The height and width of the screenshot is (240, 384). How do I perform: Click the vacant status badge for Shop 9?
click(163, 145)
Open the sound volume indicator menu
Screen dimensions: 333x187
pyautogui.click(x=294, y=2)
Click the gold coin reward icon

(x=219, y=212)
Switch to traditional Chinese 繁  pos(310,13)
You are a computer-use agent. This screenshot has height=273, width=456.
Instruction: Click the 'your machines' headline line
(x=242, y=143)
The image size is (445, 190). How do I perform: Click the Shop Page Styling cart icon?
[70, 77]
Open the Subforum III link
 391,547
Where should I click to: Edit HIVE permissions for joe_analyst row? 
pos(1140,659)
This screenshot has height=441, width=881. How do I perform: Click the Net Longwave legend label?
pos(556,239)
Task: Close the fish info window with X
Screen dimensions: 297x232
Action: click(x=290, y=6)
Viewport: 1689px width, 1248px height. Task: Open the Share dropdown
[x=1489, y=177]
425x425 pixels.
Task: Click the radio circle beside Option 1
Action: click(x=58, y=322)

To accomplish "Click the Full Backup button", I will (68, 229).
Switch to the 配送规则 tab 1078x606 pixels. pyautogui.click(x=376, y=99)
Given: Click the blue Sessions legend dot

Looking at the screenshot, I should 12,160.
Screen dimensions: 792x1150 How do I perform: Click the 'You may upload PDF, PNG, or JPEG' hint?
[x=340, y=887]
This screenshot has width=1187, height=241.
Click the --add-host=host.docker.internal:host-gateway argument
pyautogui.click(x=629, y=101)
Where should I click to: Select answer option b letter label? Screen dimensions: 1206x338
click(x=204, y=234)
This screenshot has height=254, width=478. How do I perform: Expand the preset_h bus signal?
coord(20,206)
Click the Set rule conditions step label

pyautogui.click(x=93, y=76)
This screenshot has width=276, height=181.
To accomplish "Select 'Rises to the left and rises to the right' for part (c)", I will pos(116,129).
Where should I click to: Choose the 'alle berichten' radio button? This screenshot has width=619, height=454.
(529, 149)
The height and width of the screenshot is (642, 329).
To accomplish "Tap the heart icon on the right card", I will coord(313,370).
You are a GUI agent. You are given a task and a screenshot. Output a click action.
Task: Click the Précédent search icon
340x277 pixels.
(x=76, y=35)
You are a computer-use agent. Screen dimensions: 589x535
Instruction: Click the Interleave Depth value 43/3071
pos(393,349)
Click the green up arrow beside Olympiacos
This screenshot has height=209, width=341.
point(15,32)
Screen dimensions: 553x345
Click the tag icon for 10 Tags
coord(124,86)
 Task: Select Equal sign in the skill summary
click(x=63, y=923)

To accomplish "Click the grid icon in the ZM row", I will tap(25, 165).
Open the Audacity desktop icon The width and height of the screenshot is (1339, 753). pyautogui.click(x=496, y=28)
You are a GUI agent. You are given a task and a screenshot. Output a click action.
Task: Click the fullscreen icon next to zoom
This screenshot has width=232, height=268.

##########

• _Exercise directions_
Give the data again, exactly as it appears above.

• _Written solution_
The height and width of the screenshot is (240, 384). How do I perform: Click the vacant status badge for Shop 9?
click(163, 145)
Open the sound volume indicator menu
Screen dimensions: 333x187
pyautogui.click(x=294, y=2)
Click the gold coin reward icon

(x=219, y=212)
Switch to traditional Chinese 繁  pos(310,13)
You are a computer-use agent. This screenshot has height=273, width=456.
Instruction: Click the 'your machines' headline line
(x=242, y=143)
The image size is (445, 190). How do I perform: Click the Shop Page Styling cart icon?
[70, 77]
Open the Subforum III link
 391,547
Where should I click to: Edit HIVE permissions for joe_analyst row? 
pos(1140,659)
This screenshot has height=441, width=881. How do I perform: Click the Net Longwave legend label?
pos(556,239)
Task: Close the fish info window with X
Screen dimensions: 297x232
Action: click(x=290, y=6)
Viewport: 1689px width, 1248px height. Task: Open the Share dropdown
[x=1489, y=177]
425x425 pixels.
Task: Click the radio circle beside Option 1
Action: click(x=58, y=322)

To accomplish "Click the Full Backup button", I will (68, 229).
Switch to the 配送规则 tab 1078x606 pixels. pyautogui.click(x=376, y=99)
Given: Click the blue Sessions legend dot

Looking at the screenshot, I should 12,160.
Screen dimensions: 792x1150 How do I perform: Click the 'You may upload PDF, PNG, or JPEG' hint?
[x=340, y=887]
This screenshot has width=1187, height=241.
Click the --add-host=host.docker.internal:host-gateway argument
pyautogui.click(x=629, y=101)
Where should I click to: Select answer option b letter label? Screen dimensions: 1206x338
click(x=204, y=234)
This screenshot has height=254, width=478. How do I perform: Expand the preset_h bus signal?
coord(20,206)
Click the Set rule conditions step label

pyautogui.click(x=93, y=76)
This screenshot has width=276, height=181.
To accomplish "Select 'Rises to the left and rises to the right' for part (c)", I will pos(116,129).
Where should I click to: Choose the 'alle berichten' radio button? This screenshot has width=619, height=454.
(529, 149)
The height and width of the screenshot is (642, 329).
To accomplish "Tap the heart icon on the right card", I will coord(313,370).
You are a GUI agent. You are given a task and a screenshot. Output a click action.
Task: Click the Précédent search icon
340x277 pixels.
(x=76, y=35)
You are a computer-use agent. Screen dimensions: 589x535
Instruction: Click the Interleave Depth value 43/3071
pos(393,349)
Click the green up arrow beside Olympiacos
This screenshot has height=209, width=341.
point(15,32)
Screen dimensions: 553x345
Click the tag icon for 10 Tags
coord(124,86)
 Task: Select Equal sign in the skill summary
click(x=63, y=923)

To accomplish "Click the grid icon in the ZM row", I will tap(25, 165).
Open the Audacity desktop icon The width and height of the screenshot is (1339, 753). pyautogui.click(x=496, y=28)
You are a GUI agent. You are given a task and a screenshot. Output a click action.
Task: Click the fullscreen icon next to zoom
This screenshot has width=232, height=268.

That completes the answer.